Who’s ready to chalk yet another Dura victory up on the board for Plaintiffs? OK, OK, calm down, they’ll be plenty more to come, so don’t worry, everyone will get their turn. This time ‘round, it’s Judge George B. Daniels (S.D.N.Y.) in the Winstar Communications securities class action, who says that “to establish loss causation by pleading a corrective disclosure, a plaintiff must allege that when truthful word revealing the falsity of defendant's representation reached the public, the market reacted negatively causing plaintiff to suffer an injury.”

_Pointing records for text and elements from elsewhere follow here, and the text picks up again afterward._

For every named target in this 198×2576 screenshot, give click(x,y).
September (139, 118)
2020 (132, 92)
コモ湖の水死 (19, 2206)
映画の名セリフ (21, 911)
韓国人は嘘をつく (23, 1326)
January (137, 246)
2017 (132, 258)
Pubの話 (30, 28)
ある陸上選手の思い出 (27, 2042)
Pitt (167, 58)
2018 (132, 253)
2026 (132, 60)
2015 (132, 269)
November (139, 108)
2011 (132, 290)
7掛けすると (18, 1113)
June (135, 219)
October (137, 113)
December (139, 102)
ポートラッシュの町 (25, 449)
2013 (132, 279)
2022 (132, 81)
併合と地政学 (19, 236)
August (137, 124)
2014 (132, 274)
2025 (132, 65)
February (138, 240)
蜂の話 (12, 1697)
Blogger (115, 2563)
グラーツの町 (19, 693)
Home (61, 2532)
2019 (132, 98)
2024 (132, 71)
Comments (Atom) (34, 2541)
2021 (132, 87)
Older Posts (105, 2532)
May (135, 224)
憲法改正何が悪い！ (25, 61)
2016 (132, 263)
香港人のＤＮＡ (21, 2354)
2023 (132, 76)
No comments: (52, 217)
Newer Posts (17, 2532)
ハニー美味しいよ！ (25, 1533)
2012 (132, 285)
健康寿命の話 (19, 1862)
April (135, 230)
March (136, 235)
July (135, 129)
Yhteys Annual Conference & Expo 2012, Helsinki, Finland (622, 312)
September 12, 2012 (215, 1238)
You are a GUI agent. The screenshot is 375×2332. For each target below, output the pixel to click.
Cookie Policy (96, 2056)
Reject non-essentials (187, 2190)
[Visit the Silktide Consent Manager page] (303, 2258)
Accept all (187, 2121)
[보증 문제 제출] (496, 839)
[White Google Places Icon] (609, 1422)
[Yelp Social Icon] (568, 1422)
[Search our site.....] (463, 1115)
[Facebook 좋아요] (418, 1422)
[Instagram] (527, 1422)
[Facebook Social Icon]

Makes sense right? Maybe to you, but not to these Defendants, who “notwithstanding the absence of legal authority,” (hey, why let a pesky thing like that stand in the way?) “seek to complicate this basic pleading standard by claiming that there are additional components, relating to the source and form that the disclosure must take, that also must be satisfied to plead a corrective disclosure.” They also “argue that a corrective disclosure must be based on fact-specific information, and cannot simply be opinions or speculations.”
But Judge Daniels rejected these arguments, holding that “it is the exposure of the falsity of the fraudulent representation that is the critical component of loss causation,” and that “a defendant should not be rewarded by denying defrauded investors recovery simply because the information revealing the alleged fraud was a third party's opinion, notwithstanding the fact such opinion is proven to be true.” So, since “allegations that the market reacted negatively to an opinion or speculation which in fact exposes the falsity of defendants' representations can be sufficient to plead loss causation,” “plaintiffs have sufficiently pled a causal nexus between the Winstar defendants' alleged fraudulent accounting practices and plaintiffs' claimed losses.”
You can read In re Winstar, issued February 27, 2006, at 2006 U.S. Dist. LEXIS 7618.
Nugget: “To require the pleadings establish that when word exposing the falsity of defendants' statements leaked into the market place, it took the form of a factual revelation which was, at that time, verifiably truthful, would place a prohibitively unreasonable burden on a plaintiff.”